NOTE FROM FERRET WISE
Dr. Weiss wrote this post on July 26, 1998, for FML and FAIML readers and their veterinarians.

VENA CAVA LIGATION

I have performed about 10 of these procedures to date. All the ferrets have survived and are doing well. In my opinion vena cava ligation can be a life saving technique which should be performed with select cases. The right adrenal gland in the ferret is normally attached to the vena cava, which makes it a technically difficult surgery. Although difficult, an experienced ferret surgeon usually can perform this procedure without ligating the vena cava, with very good success. I do not feel the vena cava should be ligated routinely, or because the adrenal tumor is "attached" to the vena cava (it is virtually always attached to the vena cava). On occasion we see very large right adrenal tumors which almost completely occlude (obstruct the blood flow through) the vena cava. In these cases the tumor grows over weeks or months slowly occluding more and more of the blood flow through the vena cava. When this occurs over this time frame the body develops collateral circulation (other small new blood vessels that bypass the vena cava). Therefore when the vena cava is almost completely occluded I feel it is usually safe to ligate it in the ferret. The other alternative is closing the ferret up and calling it an inoperable tumor (which is giving the ferret a death sentence). With the option of vena cava ligation virtually all adrenal tumors are operable. This is really a benefit to the patient since even malignant adrenal tumors rarely spread and complete removal is usually curative.

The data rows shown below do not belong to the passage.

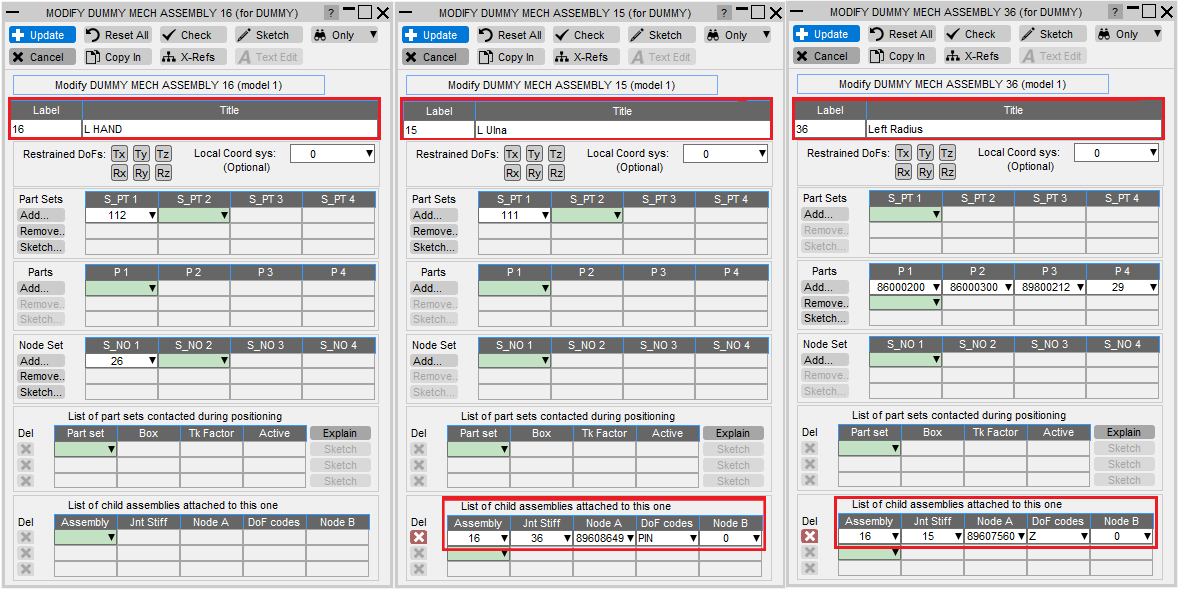Click Reset All in the Assembly 15 panel
The image size is (1179, 592).
(x=510, y=35)
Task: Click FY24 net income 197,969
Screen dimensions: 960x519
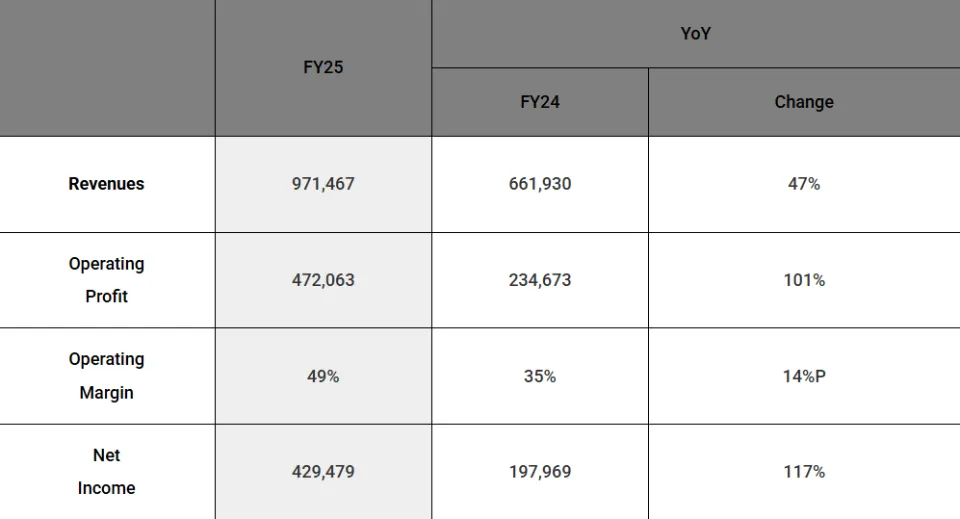Action: (540, 471)
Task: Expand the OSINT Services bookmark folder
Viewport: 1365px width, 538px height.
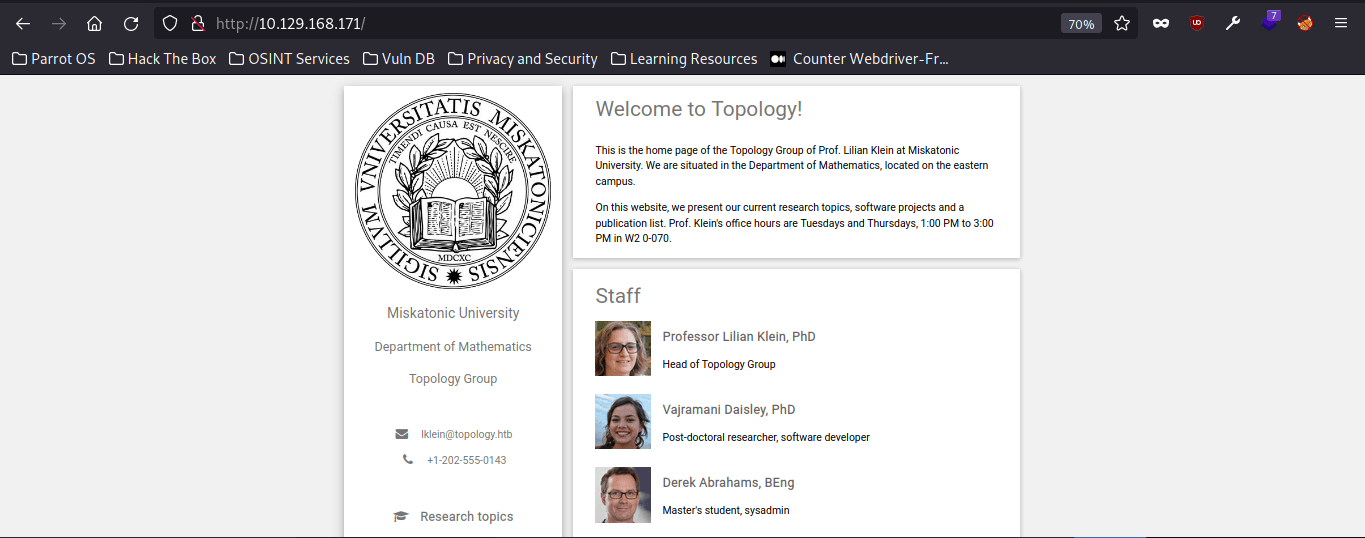Action: [289, 59]
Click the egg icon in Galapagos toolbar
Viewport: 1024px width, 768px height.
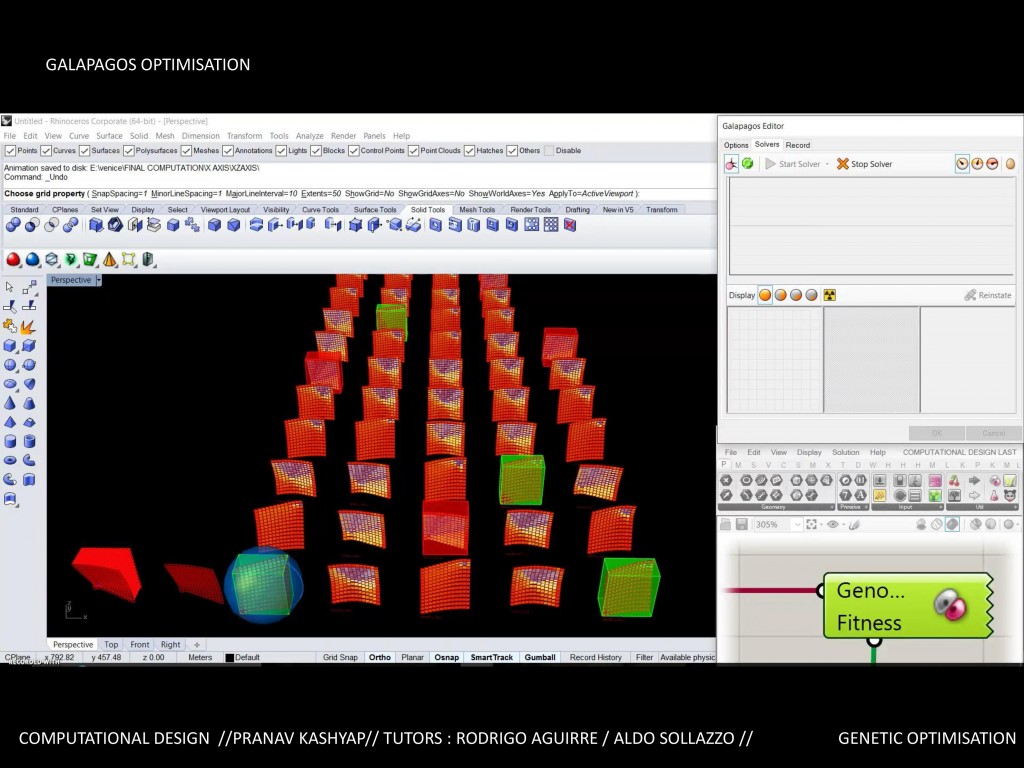pyautogui.click(x=1009, y=164)
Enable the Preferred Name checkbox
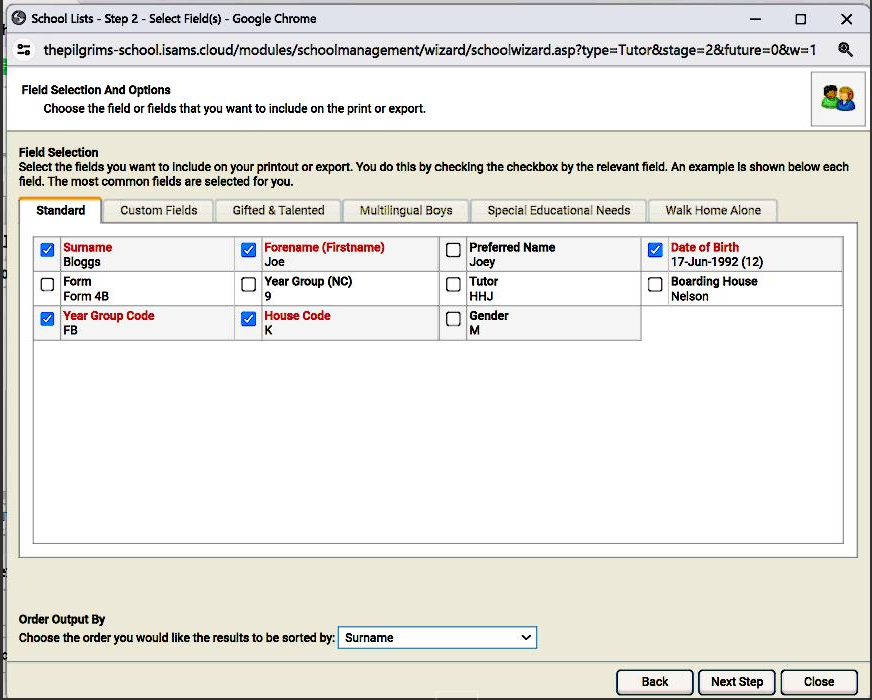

When used appropriately I feel this is a life saving technique which has minimal complications. But, it's important to remember that a ferret with a large adrenal tumor is a very ill animal (even if it comes on so slowly that the owners do not notice many symptoms). Although this is a very stoic species which does not always display pain as we do, this is a life threatening condition. In a case like this there are always risks associated with anesthesia and surgery, because it is such a serious condition. In my opinion, in such a case, surgery with vena cava ligation is the best chance to save the patient's life and give the ferret a good quality of life post- operatively.